Excerto fornecido
Mas foi ele, o teu pai, nosso avô, 
que disse que quem não viveu não pode viver.

"Pai!, e o avô viveu e deu a viver,
e viverá para sempre nas nossas histórias,
aquelas que tu e nós vamos contar
aos nossos filhos, sim,
por que ser avô é uma bênção,
e queremos dar-te essa alegria também.

"Pai!, toca-nos a tua sensibilidade silenciosa, 
escondida, mas forte,
pela subtileza e bondade.

"Pai!, vamos levar nas nossas vidas
a celebração da vida
através da poesia embrulhada de afetos.

"Com afeto, Joana e João

"Alfragide, 19 de Março de 2012".




2. Um poema ao pai: estou fora de casa, no Norte, ou melhor, estou em casa, no Norte (, estou sempre em casa,  no Norte!),  mas lembrei-me de partilhar com os nossos leitores, de Norte a Sul,  um dos poemas do transmontano Miguel Torga (,da terra da nossa querida Giselda Pessoa, São Martinho de Anta, Sabrosa), de que gosto muito, pela sua genial simplicidade... 

Peçam, amigos e camaradas, aos vossos filhos ou netos, que vos acompanharem no jantar desta noite, para o ler, em voz alta, à mesa, lenta, compassadamente. Saboreiem-no... porque a poesia é também para se comer e beber... E tenham um bom resto de dia do Pai, amigos e camaradas! Bebo um copo à vossa saúde, com votos de longa vida!

Objetivo
Reproduza o excerto entre "Mas foi ele, o" e "essa alegria também.", inclusive, substituindo "avô" por "bisavô". Os dados constituem material à parte, sem relação com o excerto.

Dados fornecidos
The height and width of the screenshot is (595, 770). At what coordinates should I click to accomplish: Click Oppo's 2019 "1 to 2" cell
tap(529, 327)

Resposta redigida
Mas foi ele, o teu pai, nosso bisavô, 
que disse que quem não viveu não pode viver.

"Pai!, e o bisavô viveu e deu a viver,
e viverá para sempre nas nossas histórias,
aquelas que tu e nós vamos contar
aos nossos filhos, sim,
por que ser bisavô é uma bênção,
e queremos dar-te essa alegria também.